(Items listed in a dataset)
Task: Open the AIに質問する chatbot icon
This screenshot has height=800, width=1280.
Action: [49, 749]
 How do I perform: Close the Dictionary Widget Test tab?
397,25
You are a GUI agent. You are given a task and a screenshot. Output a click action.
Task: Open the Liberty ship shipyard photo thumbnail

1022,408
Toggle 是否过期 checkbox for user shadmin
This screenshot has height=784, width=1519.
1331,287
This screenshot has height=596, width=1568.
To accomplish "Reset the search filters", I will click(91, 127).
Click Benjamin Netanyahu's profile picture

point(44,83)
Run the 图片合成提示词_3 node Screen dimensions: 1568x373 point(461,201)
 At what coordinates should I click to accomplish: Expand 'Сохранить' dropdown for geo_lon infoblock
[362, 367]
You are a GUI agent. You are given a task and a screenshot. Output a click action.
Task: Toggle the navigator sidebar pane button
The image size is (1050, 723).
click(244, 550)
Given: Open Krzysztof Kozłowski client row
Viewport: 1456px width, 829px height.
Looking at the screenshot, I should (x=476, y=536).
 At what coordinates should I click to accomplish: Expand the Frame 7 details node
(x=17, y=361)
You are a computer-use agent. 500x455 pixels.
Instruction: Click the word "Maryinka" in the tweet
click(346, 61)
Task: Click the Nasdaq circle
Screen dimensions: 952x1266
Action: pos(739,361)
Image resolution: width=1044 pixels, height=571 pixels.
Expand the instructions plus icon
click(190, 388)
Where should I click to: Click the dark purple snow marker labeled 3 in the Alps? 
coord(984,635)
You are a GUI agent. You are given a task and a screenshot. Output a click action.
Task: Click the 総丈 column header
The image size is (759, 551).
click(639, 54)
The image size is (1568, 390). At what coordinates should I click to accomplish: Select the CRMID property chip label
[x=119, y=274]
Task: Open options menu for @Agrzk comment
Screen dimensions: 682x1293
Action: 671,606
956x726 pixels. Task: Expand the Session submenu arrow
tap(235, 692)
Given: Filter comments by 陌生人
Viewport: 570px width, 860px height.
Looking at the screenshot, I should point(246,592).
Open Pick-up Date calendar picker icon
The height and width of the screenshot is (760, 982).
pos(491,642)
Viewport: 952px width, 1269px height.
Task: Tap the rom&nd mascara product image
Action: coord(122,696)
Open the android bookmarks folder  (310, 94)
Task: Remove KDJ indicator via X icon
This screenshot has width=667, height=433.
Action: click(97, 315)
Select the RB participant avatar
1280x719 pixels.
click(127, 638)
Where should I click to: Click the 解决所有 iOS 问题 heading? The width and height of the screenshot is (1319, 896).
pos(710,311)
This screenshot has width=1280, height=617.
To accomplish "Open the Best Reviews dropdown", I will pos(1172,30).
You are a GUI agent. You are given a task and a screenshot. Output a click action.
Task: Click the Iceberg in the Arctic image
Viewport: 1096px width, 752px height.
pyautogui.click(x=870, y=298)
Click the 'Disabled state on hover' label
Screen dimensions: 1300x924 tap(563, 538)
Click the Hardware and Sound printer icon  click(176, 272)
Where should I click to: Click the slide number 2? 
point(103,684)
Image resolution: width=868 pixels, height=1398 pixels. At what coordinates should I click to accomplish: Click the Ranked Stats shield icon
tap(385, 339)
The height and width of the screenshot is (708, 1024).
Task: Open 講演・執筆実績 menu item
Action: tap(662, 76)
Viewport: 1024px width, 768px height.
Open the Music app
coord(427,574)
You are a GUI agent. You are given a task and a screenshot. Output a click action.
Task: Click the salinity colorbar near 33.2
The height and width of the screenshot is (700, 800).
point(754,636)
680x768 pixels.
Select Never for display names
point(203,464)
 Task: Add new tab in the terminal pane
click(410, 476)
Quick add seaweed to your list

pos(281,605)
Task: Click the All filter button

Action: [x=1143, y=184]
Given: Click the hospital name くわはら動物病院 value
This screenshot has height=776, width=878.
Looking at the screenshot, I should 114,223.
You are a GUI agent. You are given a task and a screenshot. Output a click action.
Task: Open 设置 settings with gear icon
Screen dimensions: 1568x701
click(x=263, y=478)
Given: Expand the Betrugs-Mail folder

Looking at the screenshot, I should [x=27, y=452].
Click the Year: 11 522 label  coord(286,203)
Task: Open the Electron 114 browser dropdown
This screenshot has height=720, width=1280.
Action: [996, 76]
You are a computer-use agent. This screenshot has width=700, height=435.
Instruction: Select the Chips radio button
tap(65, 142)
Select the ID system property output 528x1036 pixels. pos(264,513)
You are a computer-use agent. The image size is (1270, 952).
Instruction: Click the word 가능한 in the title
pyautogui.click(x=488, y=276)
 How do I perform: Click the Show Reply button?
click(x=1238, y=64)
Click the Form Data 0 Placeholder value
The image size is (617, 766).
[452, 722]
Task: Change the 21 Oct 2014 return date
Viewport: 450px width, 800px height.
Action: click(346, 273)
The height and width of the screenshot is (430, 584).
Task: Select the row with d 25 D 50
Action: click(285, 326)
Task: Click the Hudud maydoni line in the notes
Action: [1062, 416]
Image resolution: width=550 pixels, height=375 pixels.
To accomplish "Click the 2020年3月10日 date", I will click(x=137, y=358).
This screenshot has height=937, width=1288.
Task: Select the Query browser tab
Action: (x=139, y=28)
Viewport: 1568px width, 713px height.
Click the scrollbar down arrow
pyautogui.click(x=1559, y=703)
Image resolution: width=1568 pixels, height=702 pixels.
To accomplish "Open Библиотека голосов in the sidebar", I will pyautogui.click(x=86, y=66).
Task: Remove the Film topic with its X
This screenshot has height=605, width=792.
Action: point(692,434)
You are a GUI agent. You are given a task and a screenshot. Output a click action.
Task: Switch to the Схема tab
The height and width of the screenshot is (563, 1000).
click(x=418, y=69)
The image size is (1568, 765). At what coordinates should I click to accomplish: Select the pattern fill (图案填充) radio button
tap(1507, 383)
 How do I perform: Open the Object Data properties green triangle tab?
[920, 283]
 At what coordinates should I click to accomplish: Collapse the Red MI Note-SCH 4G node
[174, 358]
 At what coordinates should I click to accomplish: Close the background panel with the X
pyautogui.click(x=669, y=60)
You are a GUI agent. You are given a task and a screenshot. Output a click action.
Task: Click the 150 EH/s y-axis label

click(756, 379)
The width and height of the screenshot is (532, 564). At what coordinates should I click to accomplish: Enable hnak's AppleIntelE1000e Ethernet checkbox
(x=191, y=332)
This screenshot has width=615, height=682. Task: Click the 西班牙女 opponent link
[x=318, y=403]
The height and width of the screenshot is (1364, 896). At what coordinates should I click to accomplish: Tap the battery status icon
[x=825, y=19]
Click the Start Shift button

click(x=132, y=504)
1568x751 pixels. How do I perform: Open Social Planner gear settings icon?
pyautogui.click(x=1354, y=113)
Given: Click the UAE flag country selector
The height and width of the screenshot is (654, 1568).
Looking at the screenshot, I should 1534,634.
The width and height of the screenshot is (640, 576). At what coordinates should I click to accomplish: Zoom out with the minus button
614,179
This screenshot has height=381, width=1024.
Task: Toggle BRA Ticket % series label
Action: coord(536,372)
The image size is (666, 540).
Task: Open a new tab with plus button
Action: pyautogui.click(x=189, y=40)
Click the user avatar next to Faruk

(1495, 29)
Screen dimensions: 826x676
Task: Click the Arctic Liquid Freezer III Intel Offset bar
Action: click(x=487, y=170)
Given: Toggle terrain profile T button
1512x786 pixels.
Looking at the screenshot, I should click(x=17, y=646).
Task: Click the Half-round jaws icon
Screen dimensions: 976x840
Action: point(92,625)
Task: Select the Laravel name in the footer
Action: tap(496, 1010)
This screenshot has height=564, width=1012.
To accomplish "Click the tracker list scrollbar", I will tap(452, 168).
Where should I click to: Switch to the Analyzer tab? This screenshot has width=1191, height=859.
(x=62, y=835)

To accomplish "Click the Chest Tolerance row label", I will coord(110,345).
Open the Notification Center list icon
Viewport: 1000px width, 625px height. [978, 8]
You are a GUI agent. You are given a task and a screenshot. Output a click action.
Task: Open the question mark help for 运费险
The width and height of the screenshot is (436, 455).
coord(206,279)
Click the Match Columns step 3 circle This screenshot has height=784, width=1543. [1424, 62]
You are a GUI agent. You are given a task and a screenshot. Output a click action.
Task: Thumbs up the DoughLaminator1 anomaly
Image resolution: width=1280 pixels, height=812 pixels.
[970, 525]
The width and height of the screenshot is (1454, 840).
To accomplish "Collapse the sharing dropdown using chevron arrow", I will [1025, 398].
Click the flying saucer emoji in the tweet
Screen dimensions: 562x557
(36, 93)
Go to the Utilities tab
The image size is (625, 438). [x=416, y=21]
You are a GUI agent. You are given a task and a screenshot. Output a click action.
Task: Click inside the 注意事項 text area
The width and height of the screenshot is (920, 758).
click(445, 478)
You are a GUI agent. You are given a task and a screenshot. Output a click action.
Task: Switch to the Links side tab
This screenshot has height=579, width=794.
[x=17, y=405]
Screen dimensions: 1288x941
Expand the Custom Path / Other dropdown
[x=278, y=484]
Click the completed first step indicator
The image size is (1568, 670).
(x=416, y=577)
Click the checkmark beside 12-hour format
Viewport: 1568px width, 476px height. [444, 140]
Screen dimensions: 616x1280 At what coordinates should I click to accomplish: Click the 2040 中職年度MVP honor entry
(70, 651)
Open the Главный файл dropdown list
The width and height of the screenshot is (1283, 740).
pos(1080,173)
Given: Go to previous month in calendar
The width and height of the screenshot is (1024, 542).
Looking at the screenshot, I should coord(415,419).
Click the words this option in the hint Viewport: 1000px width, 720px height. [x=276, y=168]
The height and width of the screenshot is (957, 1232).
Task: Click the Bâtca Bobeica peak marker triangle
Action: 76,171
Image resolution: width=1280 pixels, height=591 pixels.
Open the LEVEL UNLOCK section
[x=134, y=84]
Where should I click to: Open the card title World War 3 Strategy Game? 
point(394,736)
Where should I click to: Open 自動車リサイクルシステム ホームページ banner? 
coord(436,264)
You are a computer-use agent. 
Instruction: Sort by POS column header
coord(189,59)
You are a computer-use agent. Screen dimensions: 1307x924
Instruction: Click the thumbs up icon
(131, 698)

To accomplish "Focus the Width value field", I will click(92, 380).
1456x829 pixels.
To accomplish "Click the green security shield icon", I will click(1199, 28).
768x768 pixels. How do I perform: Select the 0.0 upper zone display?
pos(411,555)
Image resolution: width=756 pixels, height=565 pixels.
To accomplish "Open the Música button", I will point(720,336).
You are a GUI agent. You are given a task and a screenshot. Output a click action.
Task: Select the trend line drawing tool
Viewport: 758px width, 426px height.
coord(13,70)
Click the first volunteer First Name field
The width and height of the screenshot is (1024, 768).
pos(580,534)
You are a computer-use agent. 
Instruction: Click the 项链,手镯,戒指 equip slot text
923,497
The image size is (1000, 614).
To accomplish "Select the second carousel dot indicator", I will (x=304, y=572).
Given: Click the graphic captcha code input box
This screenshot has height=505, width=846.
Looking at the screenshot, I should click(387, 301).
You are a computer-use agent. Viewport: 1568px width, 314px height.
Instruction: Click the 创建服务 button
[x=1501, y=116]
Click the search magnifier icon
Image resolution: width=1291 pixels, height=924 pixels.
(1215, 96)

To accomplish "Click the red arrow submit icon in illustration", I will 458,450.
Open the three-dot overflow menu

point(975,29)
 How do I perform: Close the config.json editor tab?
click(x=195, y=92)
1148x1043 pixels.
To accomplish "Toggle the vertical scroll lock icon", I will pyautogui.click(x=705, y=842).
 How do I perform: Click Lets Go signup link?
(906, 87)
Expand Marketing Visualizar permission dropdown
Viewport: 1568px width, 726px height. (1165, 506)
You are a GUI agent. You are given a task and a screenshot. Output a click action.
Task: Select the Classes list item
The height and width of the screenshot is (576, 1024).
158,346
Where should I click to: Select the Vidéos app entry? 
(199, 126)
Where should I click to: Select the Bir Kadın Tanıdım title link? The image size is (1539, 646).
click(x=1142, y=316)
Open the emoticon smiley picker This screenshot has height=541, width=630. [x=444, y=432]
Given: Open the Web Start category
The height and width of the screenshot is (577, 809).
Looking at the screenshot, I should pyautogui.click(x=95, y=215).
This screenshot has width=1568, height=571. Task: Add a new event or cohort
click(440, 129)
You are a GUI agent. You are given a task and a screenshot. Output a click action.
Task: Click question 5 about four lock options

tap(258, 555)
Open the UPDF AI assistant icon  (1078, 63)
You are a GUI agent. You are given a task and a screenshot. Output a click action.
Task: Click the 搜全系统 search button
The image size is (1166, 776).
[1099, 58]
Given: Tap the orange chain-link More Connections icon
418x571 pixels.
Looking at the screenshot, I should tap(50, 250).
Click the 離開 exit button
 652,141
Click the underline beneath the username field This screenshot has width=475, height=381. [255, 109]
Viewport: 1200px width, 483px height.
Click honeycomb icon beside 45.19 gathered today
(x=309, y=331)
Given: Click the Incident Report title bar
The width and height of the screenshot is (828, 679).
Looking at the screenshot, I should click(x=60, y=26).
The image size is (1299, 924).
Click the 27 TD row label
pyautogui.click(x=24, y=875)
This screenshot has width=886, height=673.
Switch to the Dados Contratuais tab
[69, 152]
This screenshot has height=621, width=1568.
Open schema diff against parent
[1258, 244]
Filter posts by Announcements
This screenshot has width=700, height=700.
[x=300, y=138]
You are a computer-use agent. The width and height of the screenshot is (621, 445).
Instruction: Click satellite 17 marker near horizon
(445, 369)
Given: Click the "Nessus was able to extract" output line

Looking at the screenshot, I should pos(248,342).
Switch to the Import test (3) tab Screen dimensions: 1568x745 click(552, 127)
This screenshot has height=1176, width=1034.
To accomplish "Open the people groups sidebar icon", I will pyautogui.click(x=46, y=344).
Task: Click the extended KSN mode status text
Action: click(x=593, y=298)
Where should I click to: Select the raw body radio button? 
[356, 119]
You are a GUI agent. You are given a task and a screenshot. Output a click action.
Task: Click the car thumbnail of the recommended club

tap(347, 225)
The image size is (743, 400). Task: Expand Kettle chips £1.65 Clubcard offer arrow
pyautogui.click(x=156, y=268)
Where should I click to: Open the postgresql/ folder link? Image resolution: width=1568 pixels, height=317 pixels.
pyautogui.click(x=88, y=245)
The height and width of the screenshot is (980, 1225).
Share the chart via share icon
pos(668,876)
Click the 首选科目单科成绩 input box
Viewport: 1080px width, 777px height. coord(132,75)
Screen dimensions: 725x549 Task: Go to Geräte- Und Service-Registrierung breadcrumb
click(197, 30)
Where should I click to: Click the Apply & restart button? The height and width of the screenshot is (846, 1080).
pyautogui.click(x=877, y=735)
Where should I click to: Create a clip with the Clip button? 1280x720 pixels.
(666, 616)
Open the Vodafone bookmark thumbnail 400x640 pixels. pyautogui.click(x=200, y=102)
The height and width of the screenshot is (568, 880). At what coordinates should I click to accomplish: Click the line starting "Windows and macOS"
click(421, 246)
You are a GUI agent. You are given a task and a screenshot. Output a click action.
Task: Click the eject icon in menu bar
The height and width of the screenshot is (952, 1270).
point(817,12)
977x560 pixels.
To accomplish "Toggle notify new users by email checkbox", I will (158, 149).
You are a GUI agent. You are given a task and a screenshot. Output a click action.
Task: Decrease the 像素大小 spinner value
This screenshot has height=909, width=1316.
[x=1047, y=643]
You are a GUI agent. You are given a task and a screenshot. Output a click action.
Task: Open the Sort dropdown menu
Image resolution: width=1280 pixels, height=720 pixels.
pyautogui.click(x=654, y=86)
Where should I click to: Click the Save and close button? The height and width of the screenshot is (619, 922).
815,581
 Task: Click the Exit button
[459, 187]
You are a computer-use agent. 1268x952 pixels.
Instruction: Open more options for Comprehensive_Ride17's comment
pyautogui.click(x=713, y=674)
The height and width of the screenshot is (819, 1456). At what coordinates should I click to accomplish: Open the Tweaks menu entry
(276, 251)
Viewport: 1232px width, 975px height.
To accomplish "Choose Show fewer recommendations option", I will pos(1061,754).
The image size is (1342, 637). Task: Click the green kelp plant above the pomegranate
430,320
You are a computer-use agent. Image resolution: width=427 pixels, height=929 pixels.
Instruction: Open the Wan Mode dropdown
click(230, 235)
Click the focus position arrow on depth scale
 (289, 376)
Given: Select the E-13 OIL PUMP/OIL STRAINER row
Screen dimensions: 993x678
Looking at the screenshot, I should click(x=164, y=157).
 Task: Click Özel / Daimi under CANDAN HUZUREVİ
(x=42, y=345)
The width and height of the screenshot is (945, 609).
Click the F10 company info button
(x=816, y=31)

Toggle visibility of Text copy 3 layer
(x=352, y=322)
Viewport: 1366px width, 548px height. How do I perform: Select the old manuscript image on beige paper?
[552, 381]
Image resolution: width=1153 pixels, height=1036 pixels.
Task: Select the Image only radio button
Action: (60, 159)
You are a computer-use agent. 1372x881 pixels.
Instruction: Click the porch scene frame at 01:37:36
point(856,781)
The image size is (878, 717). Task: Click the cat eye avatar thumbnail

■ WHAT YOU SHOULD DO
Using the entries above, return each line that includes the word "computer".

■ RESPONSE TO THIS EXERCISE
You are a computer-use agent. 500x455 pixels.
You are a computer-use agent. This screenshot has width=700, height=435.
You are a computer-use agent. The image size is (1270, 952).
You are a computer-use agent. 
You are a computer-use agent. Screen dimensions: 1307x924
You are a computer-use agent. 
You are a computer-use agent. Viewport: 1568px width, 314px height.
You are a computer-use agent. The width and height of the screenshot is (621, 445).
You are a computer-use agent. 1268x952 pixels.
You are a computer-use agent. Image resolution: width=427 pixels, height=929 pixels.
You are a computer-use agent. 1372x881 pixels.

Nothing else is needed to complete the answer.